Cloth On The Move, Colonial-Era Style Exchanges
The colonial era was disruptive, often destructive, yet within it, African communities showed remarkable adaptability. Fashion became a canvas for negotiation: between imposed Western styles and local creativity, between industrial fabrics and indigenous aesthetics.
Dutch Wax Prints: From Batik to African Identity
Wax prints were first industrially manufactured in the Netherlands by Vlisco (est. 1846), inspired by Indonesian batik techniques. Intended for Southeast Asian markets, by the 1880s, these fabrics instead found resonance in West and Central Africa.

Wax print cloth selection
Africans renamed patterns (“Angelina”, “Speed Bird”), gave them symbolic meanings, and wore them as political or social commentary. A cloth might signal loyalty to a leader, commemorate a marriage, or critique corruption. This indigenization turned imports into authentic African cultural currency (Madame-Tay: A Short History of Wax Print).
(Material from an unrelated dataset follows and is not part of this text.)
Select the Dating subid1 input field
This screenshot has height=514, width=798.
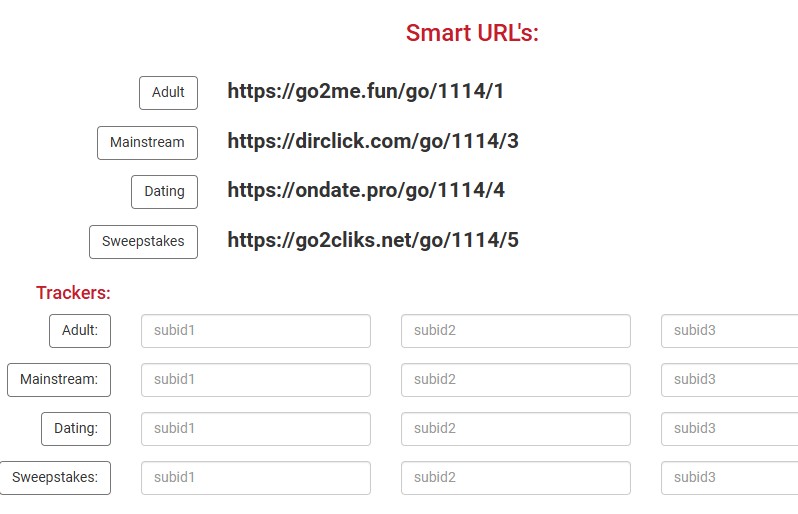coord(256,429)
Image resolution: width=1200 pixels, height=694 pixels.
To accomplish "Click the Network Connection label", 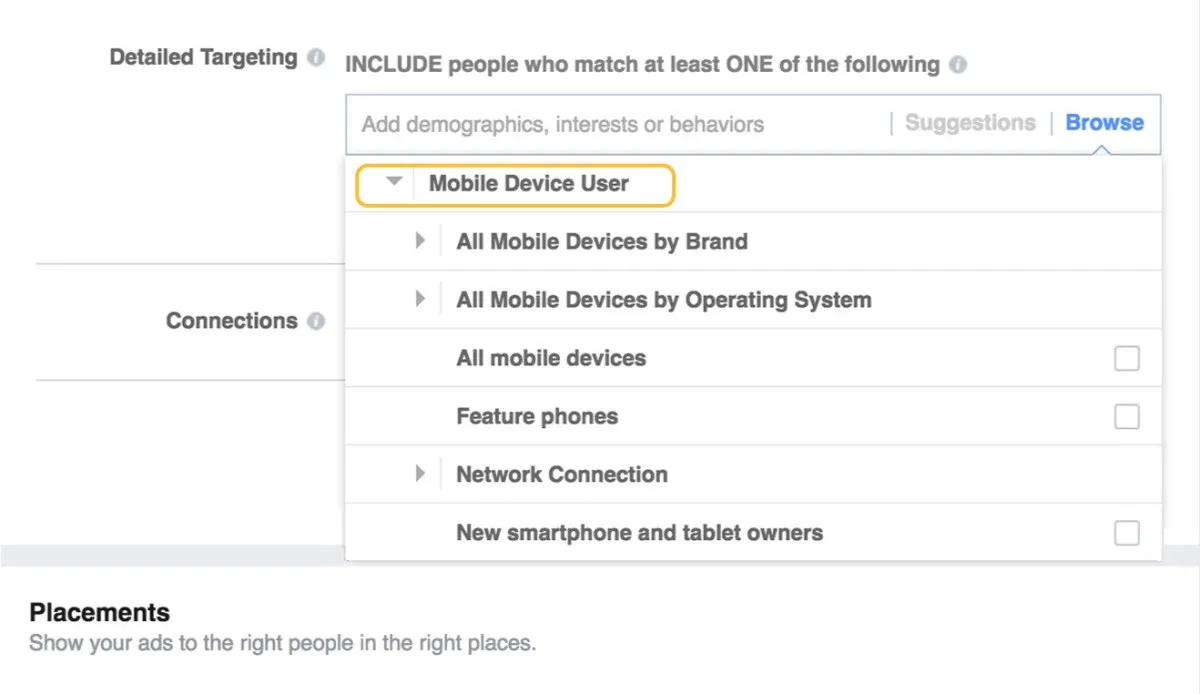I will (x=562, y=475).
European Tailoring Reimagined
Missionaries and administrators introduced tailored garments, suits, trousers, and shirts. African tailors learned quickly but reinterpreted these forms in local fabrics. In Accra and Lagos (early 20th century), jackets were cut in European style but lined with wax prints; trousers followed Western form but paired with embroidered kaftans. This was not mimicry; it was innovation.

Tailor in Loango, French Congo
Jean Audema (mid-19th to early 20th century), National Museum of African Art
Hybridity as Strength
Colonial-style exchange shows a truth: Africans did not passively absorb; they actively reshaped. This hybridity is a forerunner of what DEJI ENIOLA champions today, luxury grounded in heritage but elevated by global craft dialogues.